Text:
[Begin]

A.           Seller and Buyer are parties to that certain Agreement of Purchase and Sale, dated as of March 15, 2017 (the “ Agreement ”). All initially-capitalized terms not otherwise defined in this Amendment shall have the meanings set forth in the Agreement unless the context clearly indicates otherwise.

 

B.           Seller and Buyer mutually desire to amend the Agreement as provided in this Amendment.

 

AGREEMENTS:

 

NOW, THEREFORE, for good and valuable consideration, the receipt and sufficiency of which are hereby acknowledged, Seller and Buyer hereby agree as follows:

 

1.           Due Diligence Period . Notwithstanding the provisions of Section 1.1 of the Agreement to the contrary, the “Due Diligence Period” shall mean the period of time from the Effective Date to 6:00

p.m. (Pacific Time) on March 22, 2017.

 

2.           Section 2.3(d)(i) . Clause (e) of Section 2.3(d)(i) of the Agreement is hereby deleted in its entirety and replaced with the following: “(e) Buyer shall not itself require any material modifications to the Existing Loan Documents, except for such modifications as are usually and customarily obtained by Buyer or Bluerock, or Affiliates of Buyer or Bluerock, from Existing Lender in connection with similarly structured transactions; provided that attached hereto as Schedule 2.3(d)(i) and incorporated herein by reference, for purposes of confirming Bluerock's modifications which are usually and customarily obtained as contemplated above, are copies of those modifications usually and customarily obtained by Bluerock (collectively, the “ Buyer Modifications ”)”.

 

3.           Schedule 2.3(d)(i) . Schedule 2.3(d)(i) attached to this Amendment is hereby incorporated into the Agreement.

 

4.           Section 2.3(d)(ii) . The following language is hereby added as the new second sentence of Section 2.3(d)(ii) of the Agreement: “For the avoidance of doubt, (i) Lender Consent shall not be deemed received or to have occurred if Existing Lender fails to approve the Buyer Modifications and/or conditionally approves the Buyer Modifications (unless such conditions are usually and customarily required by the Existing Lender in connection with such Buyer Modifications), and (ii) any Loan Assumption term which, in the aggregate, imposes obligations or liabilities on Buyer in excess of

$1,000,000.00 beyond those under the Existing Loan Documents, shall be deemed material for purposes of the foregoing clauses (i) and (ii) of the immediately preceding sentence.”

 

  1  

 

  

5.           Lexington National Land Services . Buyer acknowledges and agrees that Sellers may engage Lexington National Land Services in connection with the issuance of co-insurance with respect to the Title Policy, provided that issuance of such co-insurance shall be at no additional cost or expense to Buyer.

 

6.           Miscellaneous .

 

(a)           No Other Amendments; This Amendment Governs and Controls . Except as expressly modified by this Amendment, the Agreement shall remain unmodified and in full force and effect and is hereby ratified and affirmed. To the extent any of the provisions of this Amendment are inconsistent with any of the provisions set forth in the Agreement, the provisions of this Amendment shall govern and control.

[End]

Provided data:
[Begin]

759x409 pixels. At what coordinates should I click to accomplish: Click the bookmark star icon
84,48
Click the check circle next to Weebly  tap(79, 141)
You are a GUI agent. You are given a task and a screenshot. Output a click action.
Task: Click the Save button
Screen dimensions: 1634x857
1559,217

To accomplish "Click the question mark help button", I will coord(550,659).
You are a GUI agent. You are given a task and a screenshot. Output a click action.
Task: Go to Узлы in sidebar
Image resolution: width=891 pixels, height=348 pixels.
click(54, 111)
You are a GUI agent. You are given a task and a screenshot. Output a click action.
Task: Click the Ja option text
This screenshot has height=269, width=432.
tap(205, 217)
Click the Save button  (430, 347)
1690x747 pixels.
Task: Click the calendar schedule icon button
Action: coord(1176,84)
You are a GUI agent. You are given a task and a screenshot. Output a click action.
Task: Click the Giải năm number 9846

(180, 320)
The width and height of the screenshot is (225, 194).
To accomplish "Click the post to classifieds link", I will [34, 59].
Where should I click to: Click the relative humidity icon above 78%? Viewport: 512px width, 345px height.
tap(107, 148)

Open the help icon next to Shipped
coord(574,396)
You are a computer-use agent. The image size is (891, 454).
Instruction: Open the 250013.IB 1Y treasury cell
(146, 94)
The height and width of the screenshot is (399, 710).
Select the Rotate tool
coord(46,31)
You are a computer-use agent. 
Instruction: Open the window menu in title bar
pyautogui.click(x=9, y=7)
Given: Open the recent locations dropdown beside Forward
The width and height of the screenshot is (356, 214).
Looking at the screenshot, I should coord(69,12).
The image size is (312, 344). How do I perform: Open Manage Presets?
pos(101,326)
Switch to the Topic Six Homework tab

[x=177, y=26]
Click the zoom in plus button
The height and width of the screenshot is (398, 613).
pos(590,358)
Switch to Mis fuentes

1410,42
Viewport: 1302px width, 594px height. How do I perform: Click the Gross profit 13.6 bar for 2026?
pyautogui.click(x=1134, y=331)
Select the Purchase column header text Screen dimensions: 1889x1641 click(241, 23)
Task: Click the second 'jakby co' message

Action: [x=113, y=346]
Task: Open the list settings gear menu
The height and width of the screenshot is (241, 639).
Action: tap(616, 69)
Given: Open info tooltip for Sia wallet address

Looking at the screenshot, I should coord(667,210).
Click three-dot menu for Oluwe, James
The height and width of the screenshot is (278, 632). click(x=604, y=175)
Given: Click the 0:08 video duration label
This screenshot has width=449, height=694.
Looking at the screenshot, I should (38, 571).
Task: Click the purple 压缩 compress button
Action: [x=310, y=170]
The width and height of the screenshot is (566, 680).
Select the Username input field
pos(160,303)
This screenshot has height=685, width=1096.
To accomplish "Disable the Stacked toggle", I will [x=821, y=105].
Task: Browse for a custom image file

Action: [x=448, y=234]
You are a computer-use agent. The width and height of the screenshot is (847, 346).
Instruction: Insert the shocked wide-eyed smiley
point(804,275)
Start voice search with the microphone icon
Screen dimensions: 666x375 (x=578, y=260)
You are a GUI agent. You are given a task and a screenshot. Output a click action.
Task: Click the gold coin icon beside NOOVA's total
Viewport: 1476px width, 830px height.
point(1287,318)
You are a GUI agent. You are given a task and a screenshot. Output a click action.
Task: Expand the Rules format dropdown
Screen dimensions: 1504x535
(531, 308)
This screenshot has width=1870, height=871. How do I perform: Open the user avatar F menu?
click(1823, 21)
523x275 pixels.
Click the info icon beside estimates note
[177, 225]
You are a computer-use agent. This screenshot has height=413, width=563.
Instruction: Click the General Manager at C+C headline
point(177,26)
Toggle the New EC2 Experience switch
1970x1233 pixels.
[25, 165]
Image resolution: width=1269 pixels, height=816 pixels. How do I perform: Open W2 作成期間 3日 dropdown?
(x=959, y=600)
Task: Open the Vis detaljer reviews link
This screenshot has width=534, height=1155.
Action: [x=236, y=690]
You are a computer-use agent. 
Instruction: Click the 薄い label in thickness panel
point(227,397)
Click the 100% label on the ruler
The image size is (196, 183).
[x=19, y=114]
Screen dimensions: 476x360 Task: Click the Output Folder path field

[End]

Exercise set:
[A] According to the amendment, at what time and on what date does the Due Diligence Period end?
[B] Pick up the purchase agreement amendment after its final sentence and write the next part.

Responses by task:
[A] 6:00 p.m. (Pacific Time) on March 22, 2017.

[B]
 

(b)           Authority . Each party represents to the other party or parties that the individual or individuals executing this Amendment on behalf of such party has the capacity and authority to execute and deliver this Amendment on behalf of such party, and that this Amendment, once executed and delivered, is the legal, valid and binding obligation of such party.

 

(c)           Counterparts . This Amendment may be executed in one or more counterparts, each of which shall be deemed an original, but all of which shall constitute one and the same document. The delivery of an executed counterpart of this Amendment by facsimile or as a PDF or similar attachment to an e-mail shall constitute effective delivery of such counterpart for all purposes with the same force and effect as the delivery of an original, executed counterpart.

 

(d)           Successors and Assigns . This Amendment is binding upon and shall inure to the benefit of the successors and assigns of the parties to this Amendment.

 

(e)           Governing Law . This Amendment shall be governed by, interpreted under, and construed and enforced in accordance with, the laws of the State of Texas.

 

(SIGNATURES ON NEXT PAGE)

 

  2  

 

 

IN WITNESS WHEREOF, Seller and Buyer have executed this Amendment as of the day and year first above written.

 

  CROWN RIDGE SELLER :
   
  BRE MF Crown Ridge LLC,
  a Delaware limited liability company
         
  By: BRE MF Investment L.P.,
    a Delaware limited partnership, Its Sole Member
     
    By: BRE MF Investment GP LLC, a Delaware limited liability company
      General Partner
        /s/ Melissa Pianko
      By: Melissa Pianko
      Name: Managing Director and Vice President
      Title:  

 

(Signatures continue on following page )

  

  3  

 

 

  CANYON SPRINGS SELLER :
   
  BRE MF Canyon Springs LLC,
  a Delaware limited liability company
         
  By; BRE MF Investment L.P.,
    a Delaware limited partnership, Its Sole Member
         
    By: BRE MF Investment GP LLC, a Delaware limited liability company
      General Partner
       
      By: /s/ Melissa Pianko
      Name: Melissa Pianko
      Title: Managing Director and Vice President

 

(Signatures continue on following page)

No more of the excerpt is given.